A weighting constant is available to control the strength of the weekly random deviations added to the playing strength estimates coming from the ladder. Thus it is trivial to provide control over just how strongly shaking up the schedule is to be weighted. But the problem of ultimately needing human opinion to balance conflicting goals just got worse as there are now three goals to balance.
Website Creation
The website is hosted on an Amazon AWS LightSail Debian Instance. Little configuration was needed beyond Amazon's initial setup of such an instance. Of this, most notable was the installation of Apache2 and PHP packages.

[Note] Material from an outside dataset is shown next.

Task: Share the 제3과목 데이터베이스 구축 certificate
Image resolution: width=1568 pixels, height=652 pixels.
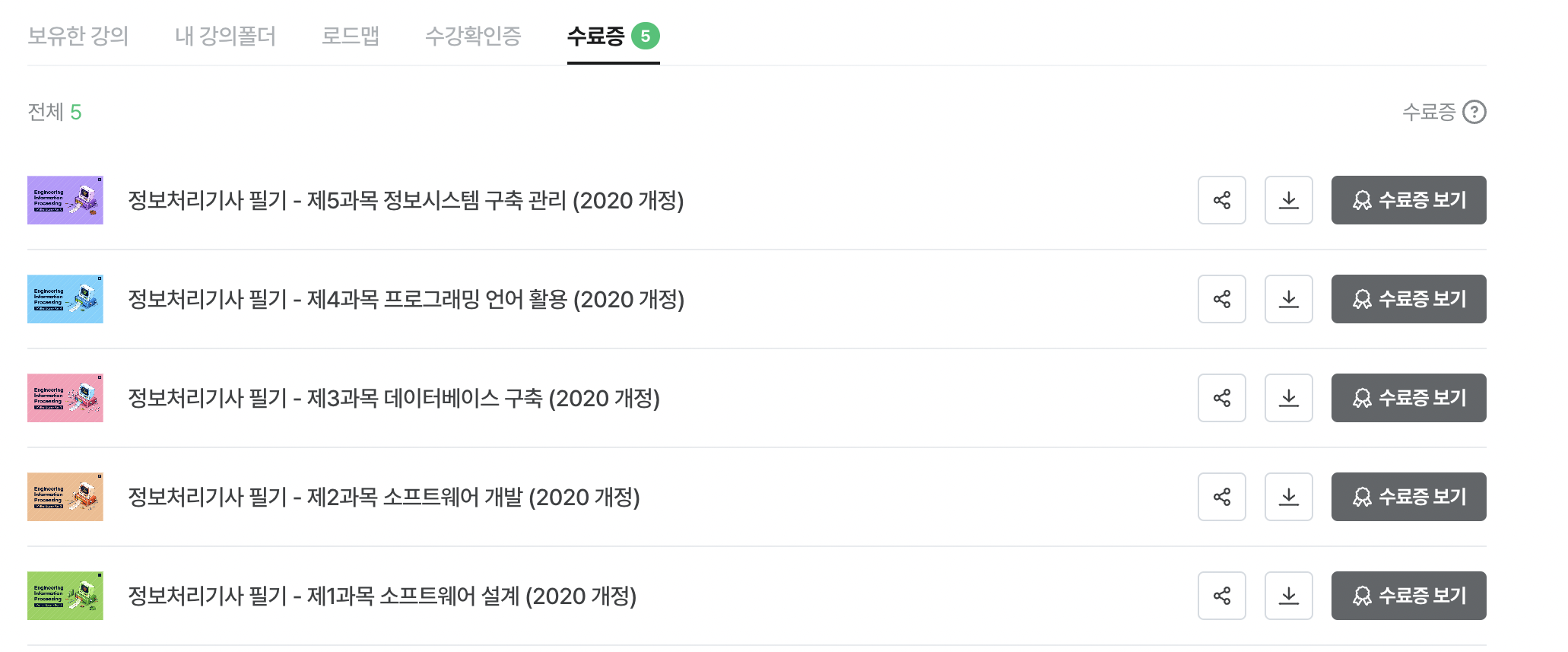Action: (x=1221, y=398)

The computer the Instance actually runs on is somewhere in Oregon. LightSail is cheap (two cans of tennis balls per month) and has been thoroughly satisfactory. Amazon may be poised to take over cloud computing in the same way it has come to dominate shopping.

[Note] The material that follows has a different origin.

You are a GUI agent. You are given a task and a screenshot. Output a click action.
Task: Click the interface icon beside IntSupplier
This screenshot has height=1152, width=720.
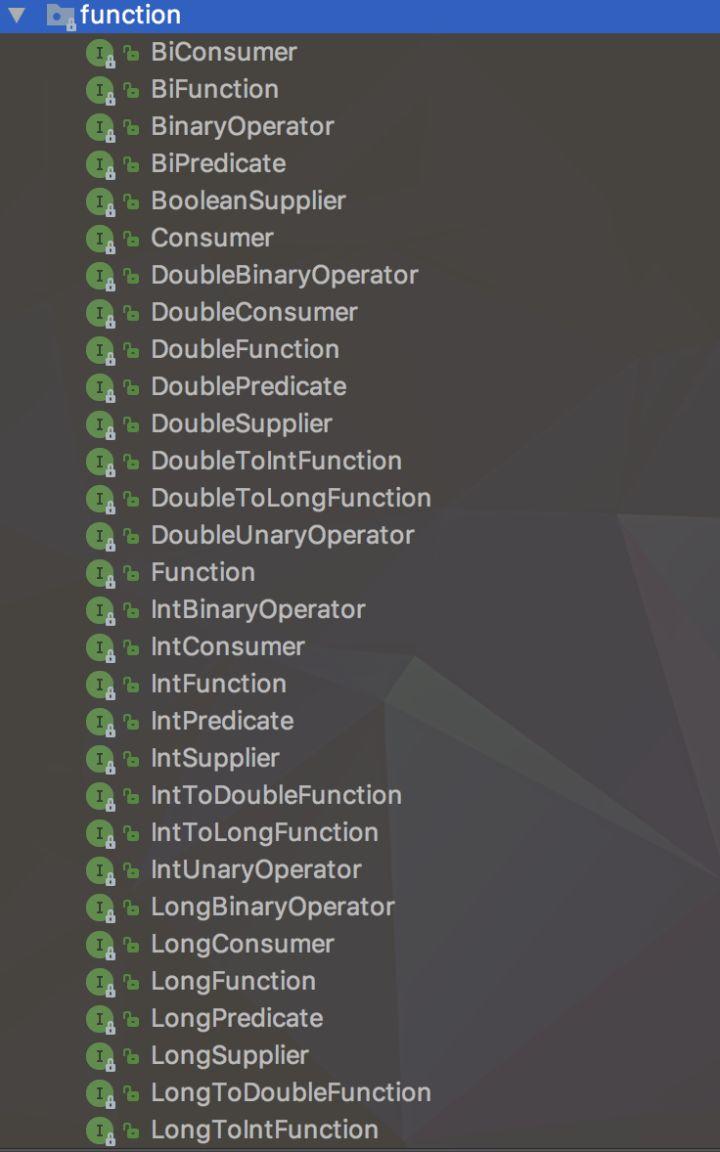click(x=100, y=757)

I did not resort to using a "Framework" in creating the web pages. Nor even JQuery. I gather the decision not to use a framework is unusual and the decision not to use JQuery even more so. Frameworks and JQuery are software packages that aim to provide a "better" and "more convenient" interface for page designers than that defined by the underlying HTML and CSS international standards. But I had absolutely no problems writing pure HTML, Javascript, and CSS. Fifty years of experience writing software has left me extremely leery of middleman software. The middleman can disappear. Worse, bugs are inevitable and with middleman software present you have to debug not only your own code and the underlying base interface but also the interface defined by the middleman.
Obviously this soapboxing is all opinion. It is also, apparently, opinion not shared by many. But one unarguable advantage to the approach is that the resulting web pages are small and load fast. Each page, even with the images, is less than 100 kBytes. There are typically only 100 lines of PHP to be interpreted by the host before sending and then only 100 lines of HTML and 100 lines of CSS to be interpreted by the browser. I typically see about 80 ms load times when pages are hosted by my PC on WiFi in my house and about 400 ms when hosted by Amazon in Oregon.

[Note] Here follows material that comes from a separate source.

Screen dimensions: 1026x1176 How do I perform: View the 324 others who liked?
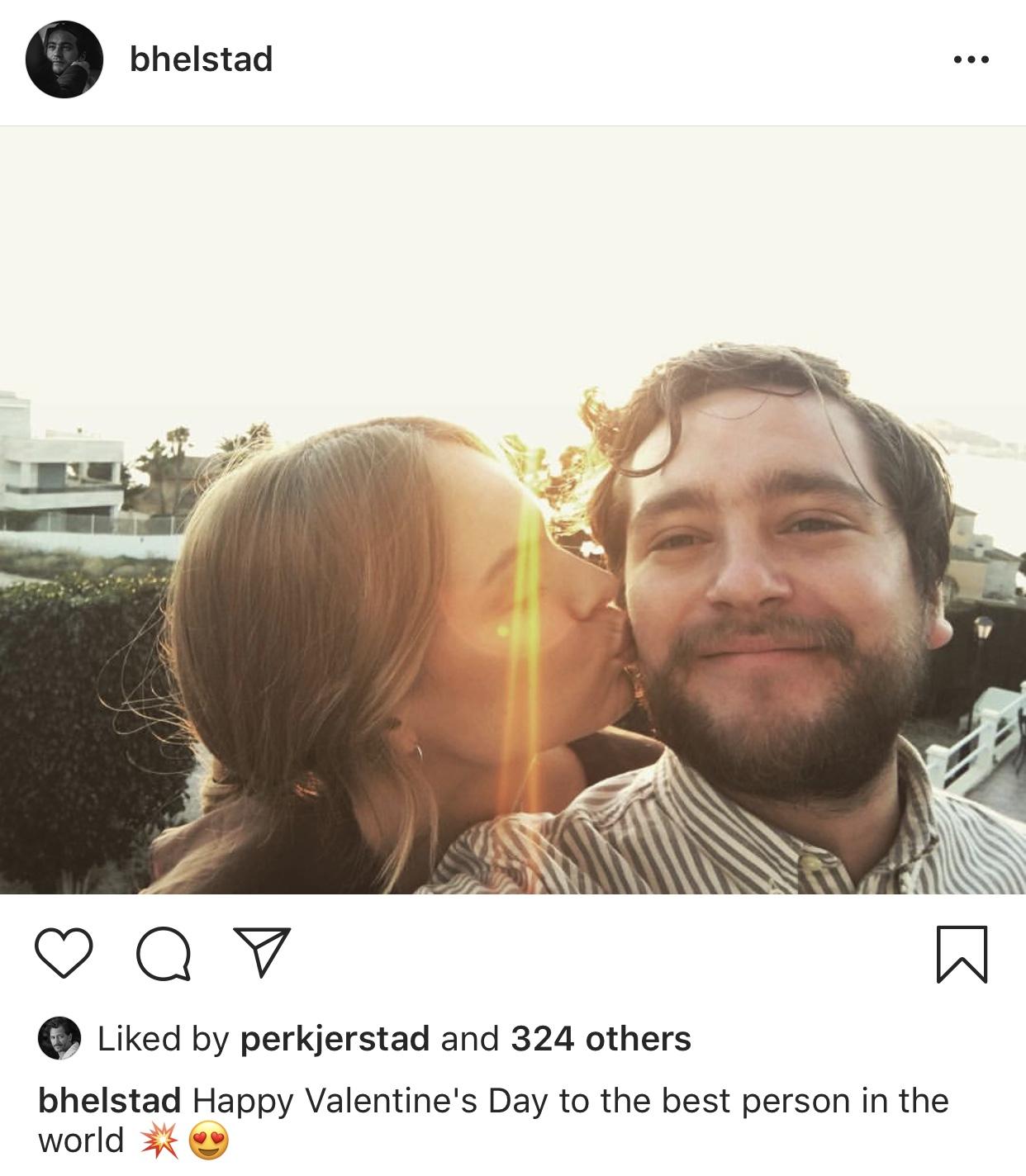pyautogui.click(x=601, y=1039)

Two buzzword phrases for web page design these days are "responsive web design" and "full functionality for all, with only better aesthetics for those with better browsers." They are good. They both reflect the fact that much browsing of the Internet is now done on cell phones with their tiny screens, rather than desktop computers with their wide displays. There is no way to make the browsing experience on a cell phone as pleasant as it is on a device with a huge monitor, but you at least want to make it functional with the small display.
Thanks to the LetsEncrypt effort it is possible to have the website deliver HTTPS without incurring any expense. Prior to LetsEncrypt, it was necessary to pay fees on the order of $200 per year to obtain the necessary certificates (private keys) to prove you are who you say. Any access to the website via the meadowsTennis.com or http://meadowsTennis.com URLs is quietly upgraded to HTTPS. It isn't really necessary to worry about security on this website. No money is exchanged and new software can be easily uploaded in five seconds if what is there is ever compromised. But it is nice to be running HTTPS anyway as Google Chrome (and I assume all other modern browsers) flash security warnings when you land on a website via HTTP and attempt to view a web page containing form uploads. The browsers have no way of knowing that for these particular pages there is no concern over anyone eavesdropping on the page downloads or monkeying with data uploads. Since it is easy and now incurs no expense, it is simplest to just keep the modern browsers happy and their human users not worrying about potential security problems.